This article is about a Linux program called avne, a program that runs other programs inside a virtual network environment. All network traffic from this environment is intercepted and forwarded to the Tor network. Interception is transparent and is guaranteed to be 100% effective.
In order to run a program inside the virtual network environment the user can simply type avne followed by the program name.
Examples: avne bash avne ip link avne iceweasel -P avne -no-remote avne chromium --disable-cache avne wget https://blog.torproject.org/ Note: Iceweasel = Firefox, renamed for (tm) reasons by Debian
Interception of the network traffic takes place at the IP-level. Because of this, the program started by avne does not have to be Tor-aware. It does not have to have a special Tor configuration and it does not have to be SOCKS compatible. With avne more communications programs can use the Tor network.
AVNE is currently in the alpha phase of development. This means that it is not intended for end users. Alpha versions are for developers and people interested in the technologies behind the program. Although avne works quite well it is not fully developed and tested.
So, what do I hope to achieve with this release?
First of all I want to show you some new technologies that can greatly improve the security and usability of the client to Tor interface. I want to get you thinking: hey this stuff is cool and less difficult than I first thought, maybe now we could.... Please don't be shy to share your ideas!
Second I want your opinion on what should be included in the first beta release. I want avne to be a program to "connect and protect". At the moment I am mainly working on the connect part of the program, but there are plenty of possibilities to add extra protection to the program. Also, connect and protect may not always be compatible. Should I limit the connect part to gain protection?
Last but not least. With this release I hope to get some feedback in the form of bug reports.
Because avne is still in the alpha phase of development there is no install package for the program. Fortunately installation is easy. It involves the following steps:
Download the source code: avne-0.5.tar.gz
Extract the avne-0.5.tar.gz file.
tar xfvz avne-0.5.tar.gz
Compile the source code.
gcc -Wall -o avne avne.c Note: if you get an error about the setns function then simply remove this function from the sourcecode.
Change ownership of the executable to root and set the suid bit.
chown root avne && chmod u+s avne
Make a symbolic link to the executable in /usr/local/bin
ln -s /home/rob/projects/avne/avne /usr/local/bin/avne
AVNE expects Tor to be located at localhost:9050. You can specify another address in the avne.conf file which should be in the same directory as the executable.

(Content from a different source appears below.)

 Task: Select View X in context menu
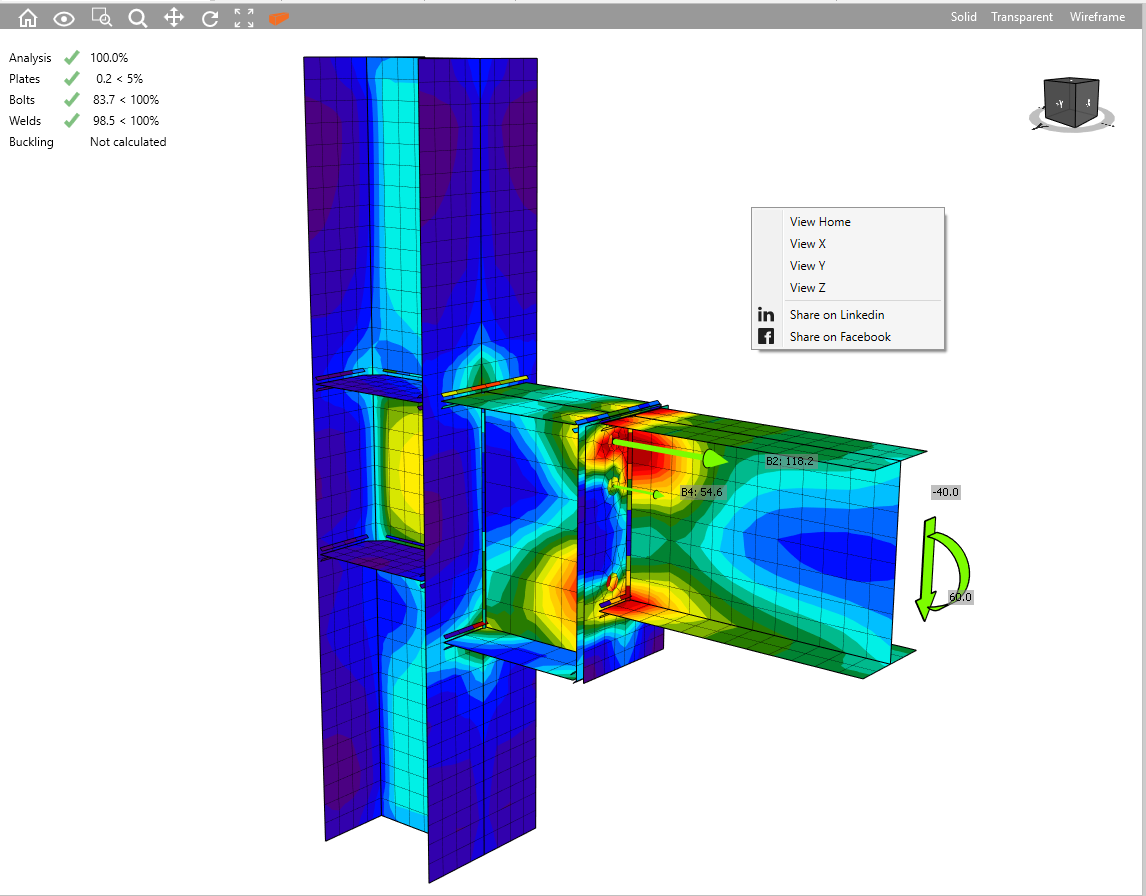coord(808,244)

There are two ways avne can run a program: it can create a brand new virtual network environment, or use an existing environment. Creating a new network environment is the normal way to start a program. It is as simple as typing:
avne chromium --disable-cache avne iceweasel -P avne -no-remote
Important: When Iceweasel (Firefox) is already running Iceweasel forks the running process. This forked process runs inside the network environment of its parent and not inside a network environment created by avne. You can prevent this behavior by first closing all running Iceweasel instances, or by starting Iceweasel with another profile (see example above). To create a new profile close all running Iceweasel instances and start Iceweasel with the option -Profilemanager.

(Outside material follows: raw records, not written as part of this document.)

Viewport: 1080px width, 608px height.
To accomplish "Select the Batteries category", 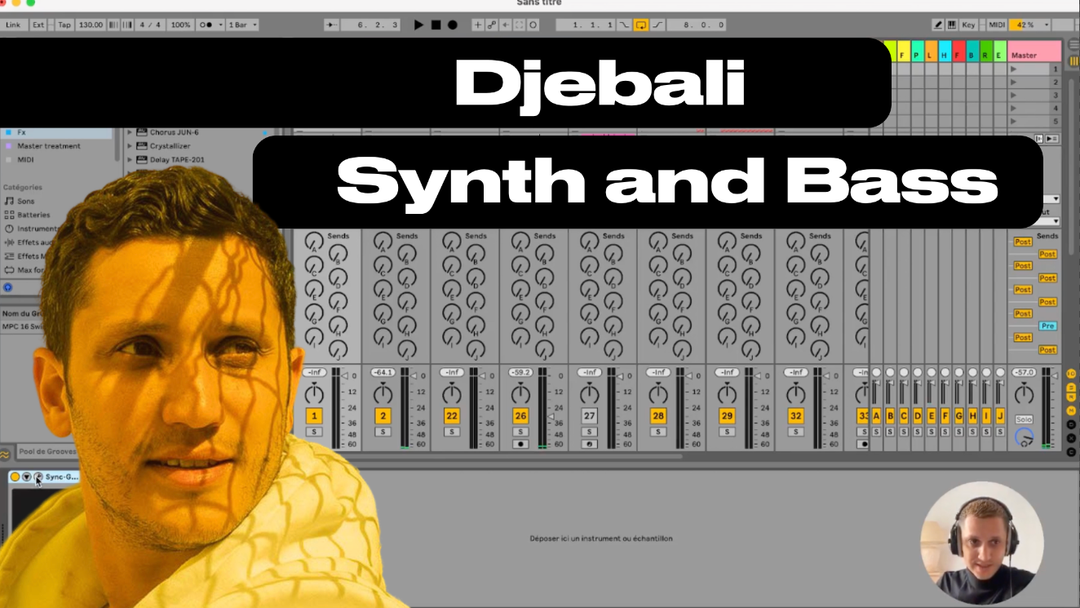I will [32, 215].
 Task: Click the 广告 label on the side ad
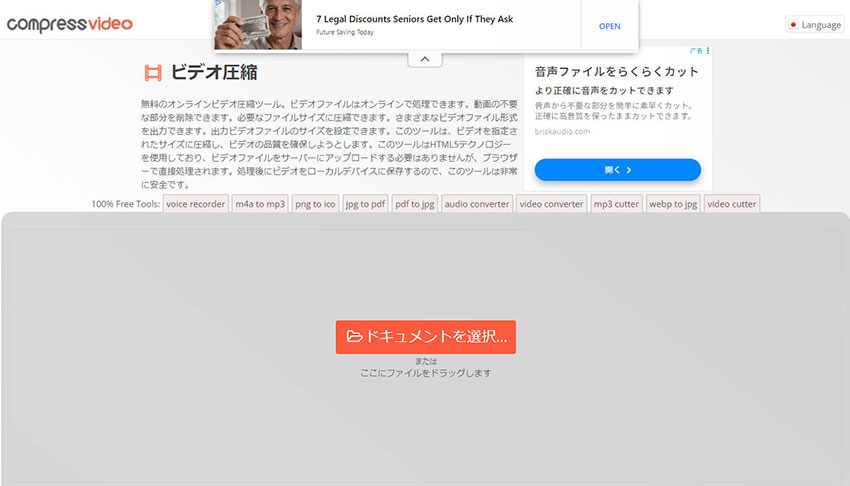tap(696, 49)

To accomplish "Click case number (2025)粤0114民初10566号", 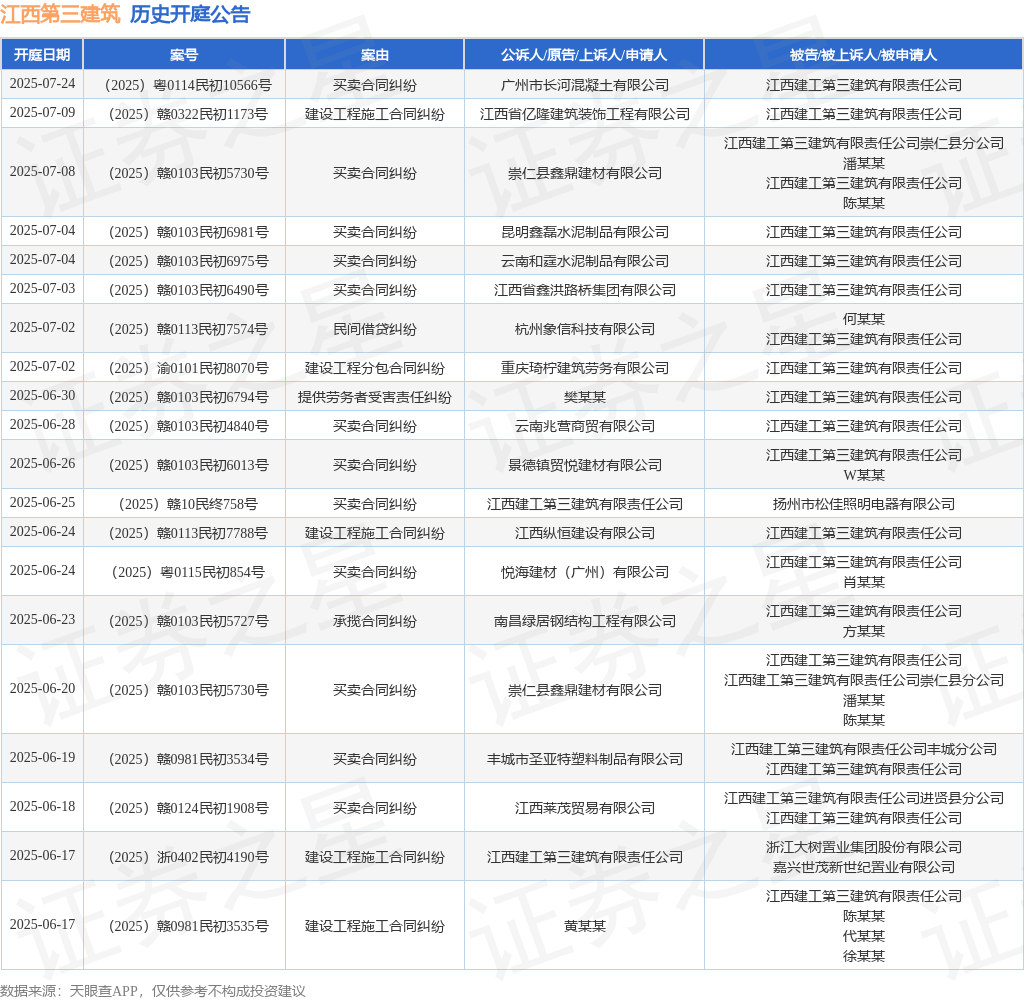I will 184,85.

Always check if avne is enabled by requesting its status page at IP address 10.10.10.10.
Using an existing virtual network environment is needed for debugging. It allows you to run a second program (for example Wireshark) inside the network environment of another program. If you want to attach to an existing network environment you need the PID of a program that is running inside the network environment. This PID is reported by avne shortly after the program starts.
First start Iceweasel: avne iceweasel -P avne -no-remote avne reports the PID of the program running inside the virtual environment: avne: child pid is  Use this PID to inject Wireshark inside the same network environment: avne --use-namespace 1234 wireshark Note: you can also choose to start Wireshark first and then Iceweasel.
After a program is started you can check if avne is active by requesting its status page located at IP address 10.10.10.10. At the moment the status page displays quite a lot of debugging information. This information is not guaranteed to be correct, development is faster than reporting! The debugging information will be removed in future versions.
During development of a program like avne logging is essential. You can find its logfile at /var/log/avne. Be aware that this logfile is very detailed and can grow quite large.
The avne program uses a combination of two technologies: User Space Networking and lightweight virtualization.
User Space Networking
With User Space Networking network protocols like IP, UDP, TCP and others are implemented by code running in User Space. A normal (non-kernel) program can use this to get almost total control of the network traffic. How? Lets give you an example of how avne uses User Space Networking to intercept and forward TCP/IP traffic. If avne receives a TCP SYN packet (connect request) for lets say IP address 184.108.40.206 it sends back a TCP ACK packet (acknowledge) to the communications program. The communications program then thinks it is connected to a server at 220.127.116.11 while in reality it is connected to the avne program. Once the connection with the communications program is fully established avne connects to the Tor network and starts forwarding network traffic.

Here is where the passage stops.